_Try it_. Reproduce only this range: the line holding "You are a computer-use" through the last line of the data below, both included, exactly, with no pictures.

=== Begin Enclosure ===

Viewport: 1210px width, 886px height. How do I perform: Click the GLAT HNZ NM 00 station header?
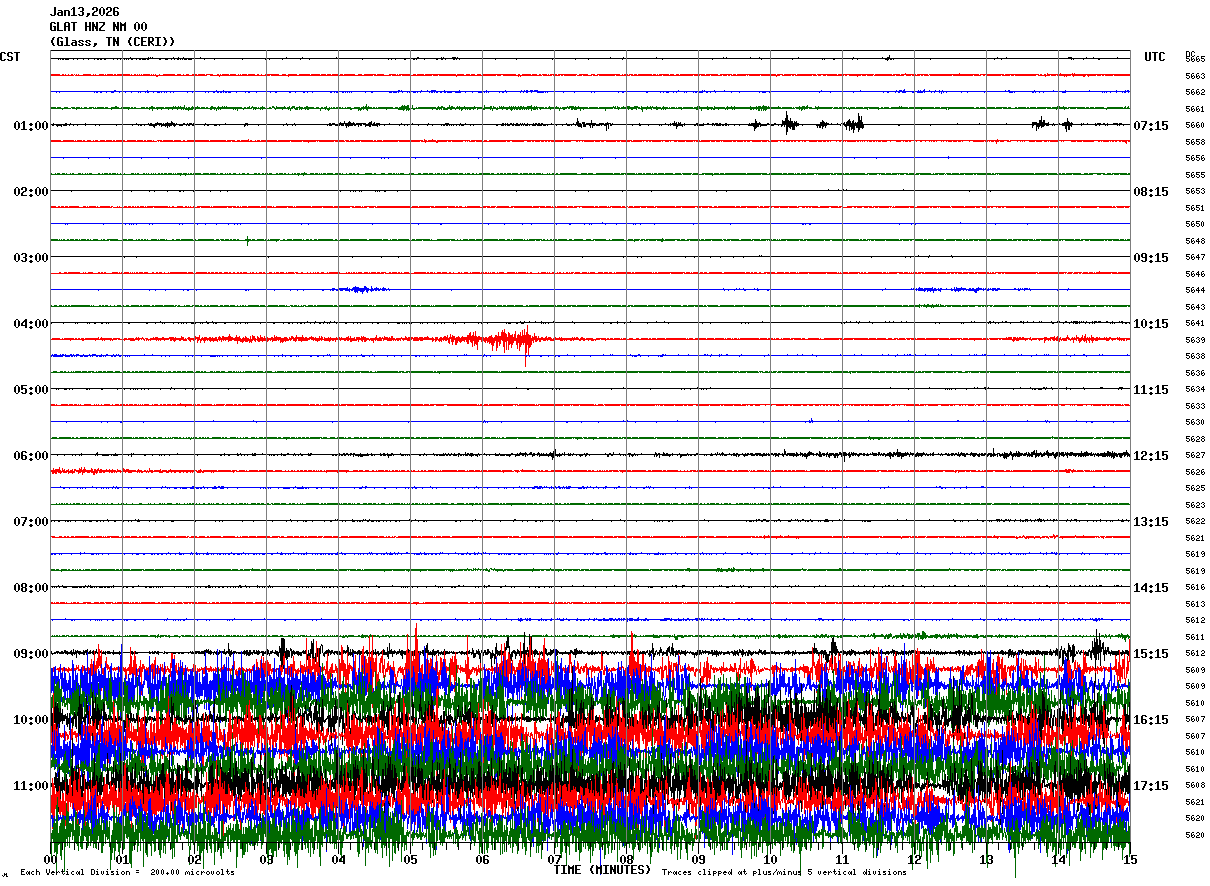click(98, 27)
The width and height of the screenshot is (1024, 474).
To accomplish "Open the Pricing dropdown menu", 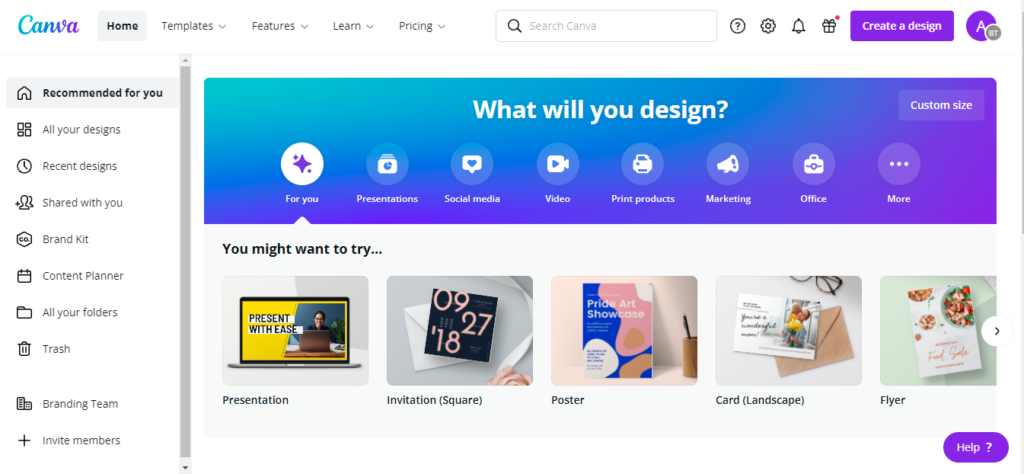I will (x=423, y=26).
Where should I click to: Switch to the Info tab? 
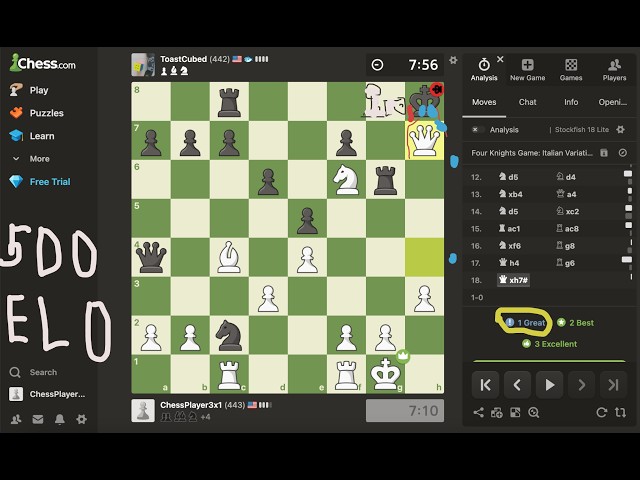(571, 102)
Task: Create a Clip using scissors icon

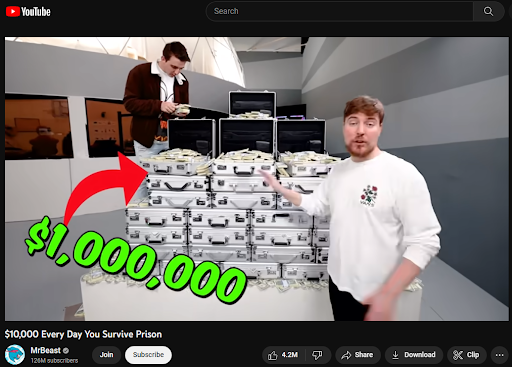Action: (466, 355)
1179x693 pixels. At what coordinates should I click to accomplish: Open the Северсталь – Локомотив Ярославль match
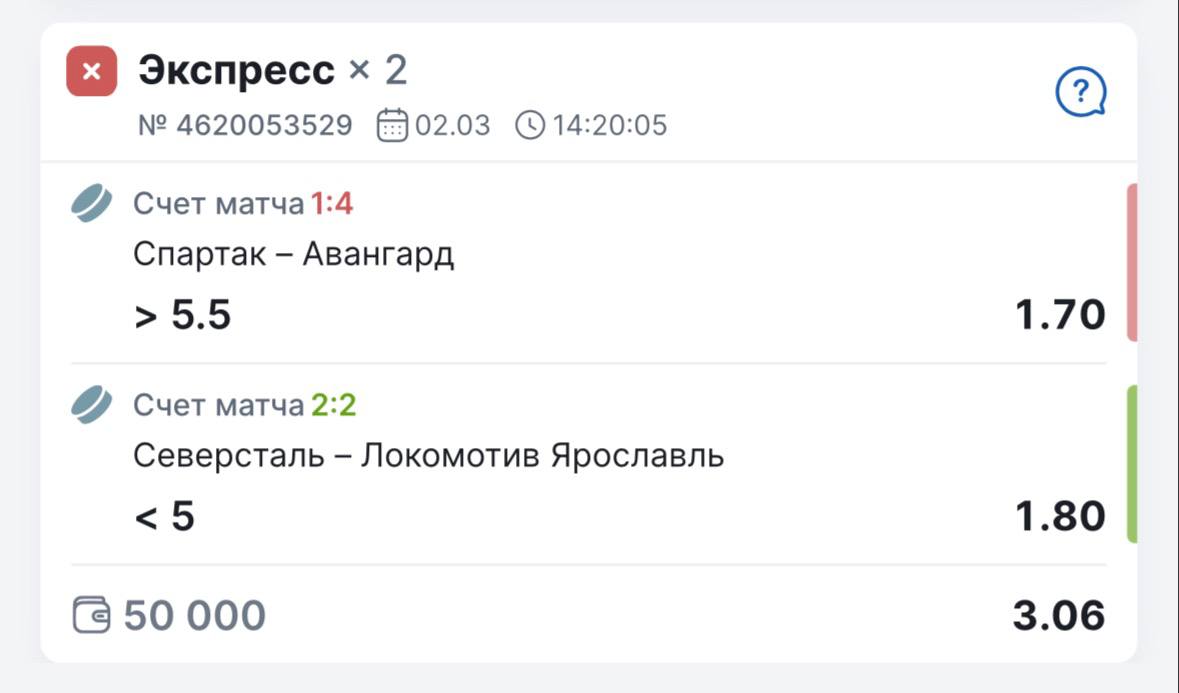[428, 456]
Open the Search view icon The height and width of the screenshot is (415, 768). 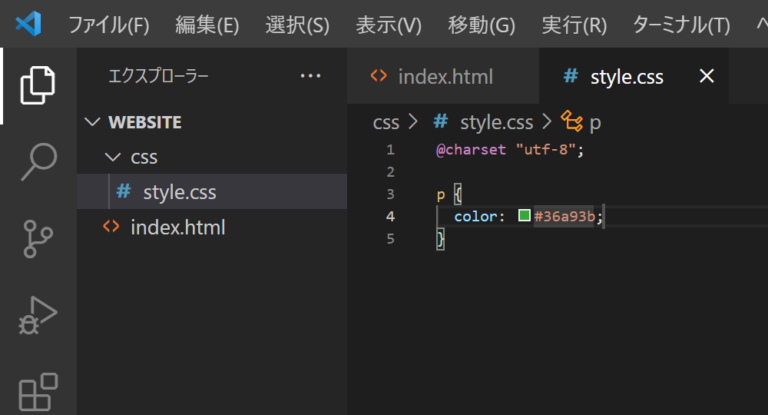(x=39, y=162)
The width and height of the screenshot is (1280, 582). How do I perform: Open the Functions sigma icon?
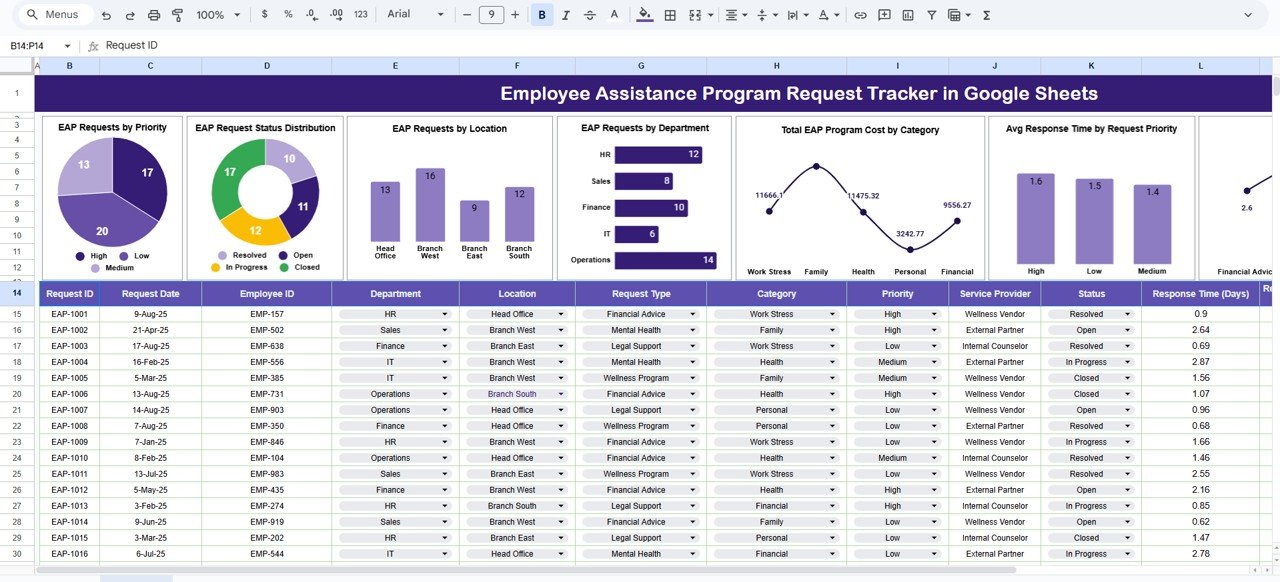987,15
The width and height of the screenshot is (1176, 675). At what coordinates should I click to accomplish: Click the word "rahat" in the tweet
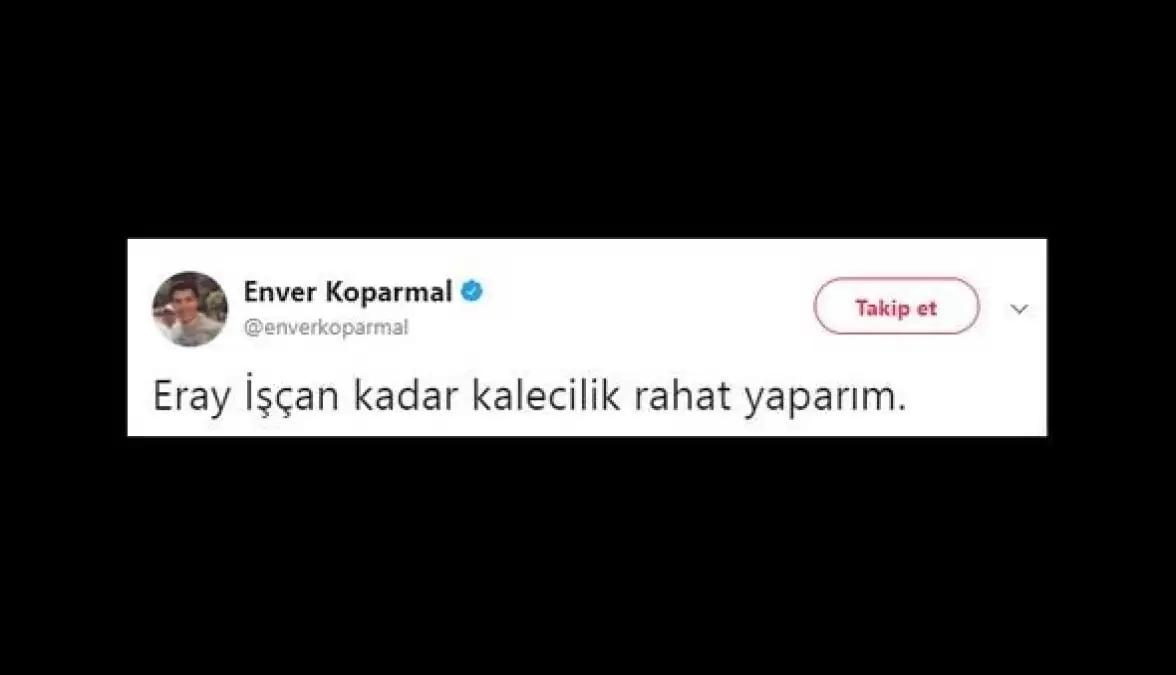tap(682, 396)
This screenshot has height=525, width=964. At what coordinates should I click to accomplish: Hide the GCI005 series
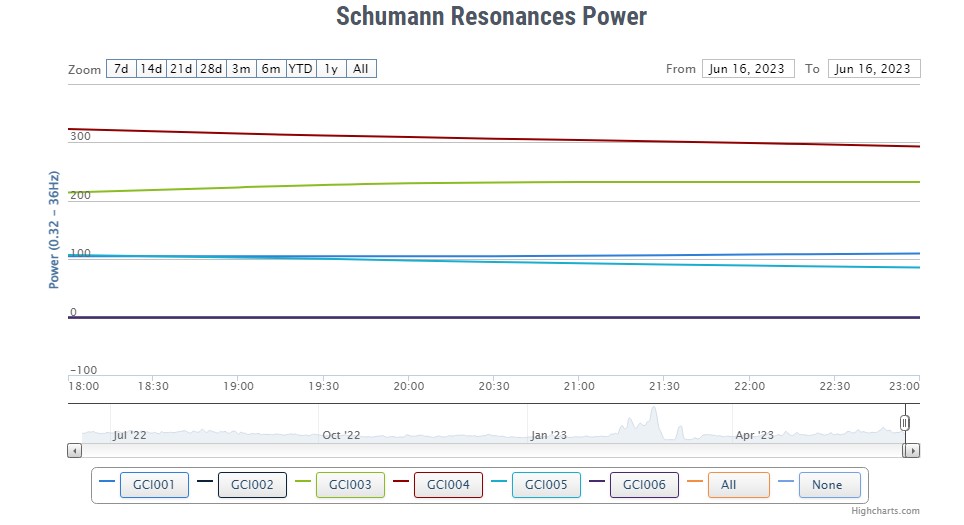[x=546, y=485]
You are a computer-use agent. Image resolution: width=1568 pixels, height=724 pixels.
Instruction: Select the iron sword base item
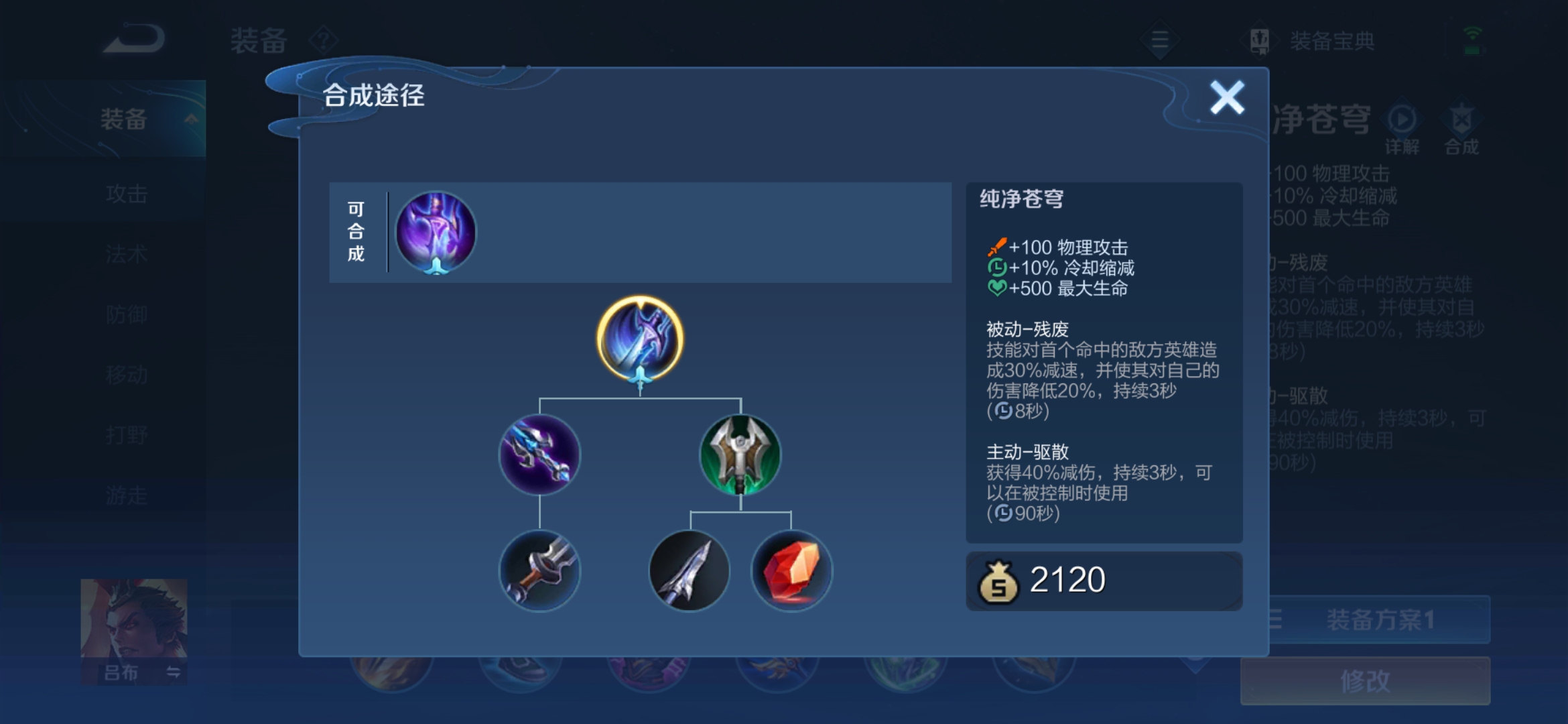click(x=539, y=570)
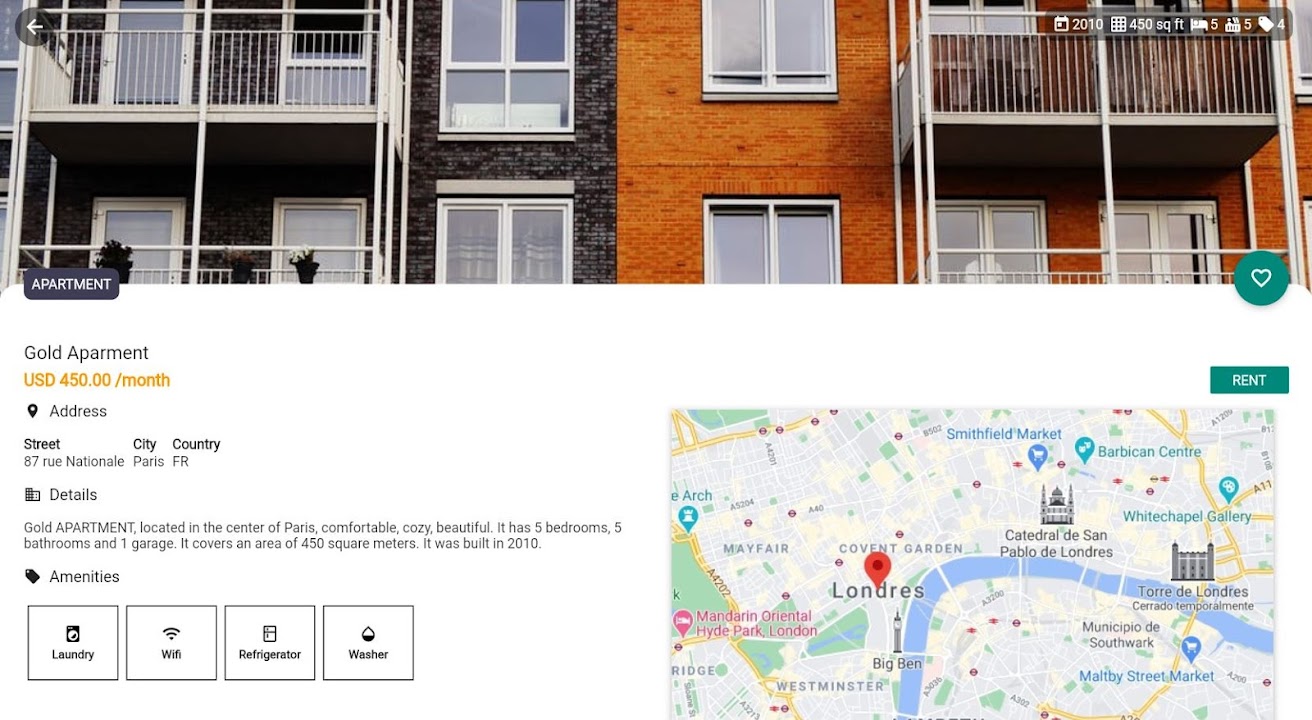Click the tag icon showing 4 amenities
Viewport: 1312px width, 720px height.
click(1265, 24)
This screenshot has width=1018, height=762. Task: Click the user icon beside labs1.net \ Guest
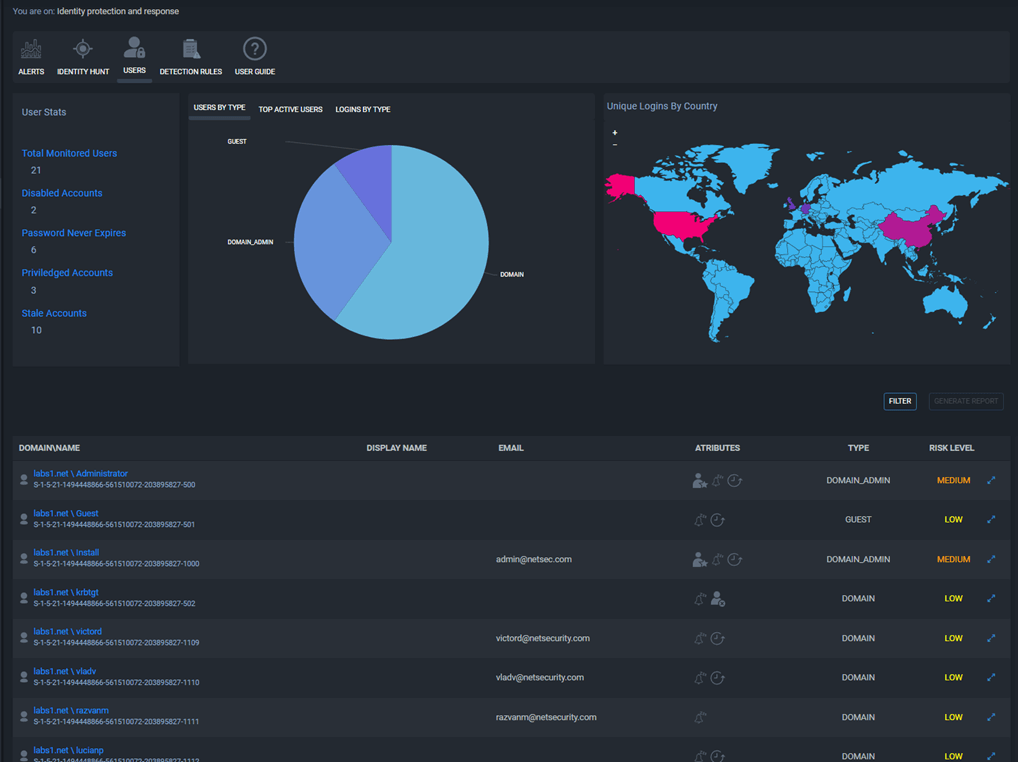pyautogui.click(x=24, y=520)
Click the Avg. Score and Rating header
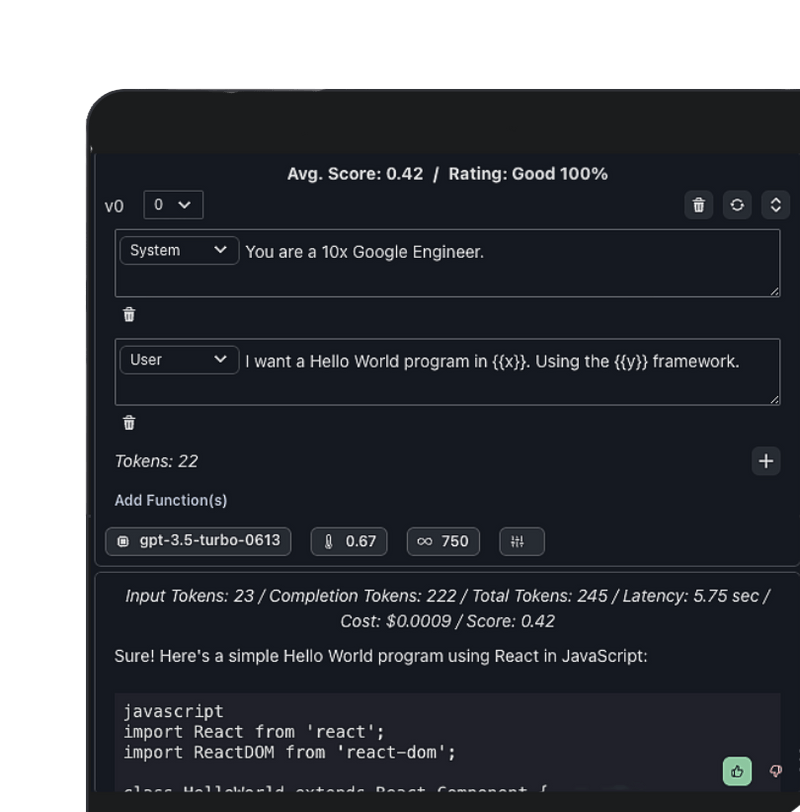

=== End Enclosure ===

_Exercise answer_.
You are a computer-use agent. Image resolution: width=1568 pixels, height=724 pixels.
Instruction: Select the iron sword base item
click(x=539, y=570)
Click the tag icon showing 4 amenities
Viewport: 1312px width, 720px height.
click(1265, 24)
This screenshot has width=1018, height=762. Task: Click the user icon beside labs1.net \ Guest
pyautogui.click(x=24, y=520)
Click the Avg. Score and Rating header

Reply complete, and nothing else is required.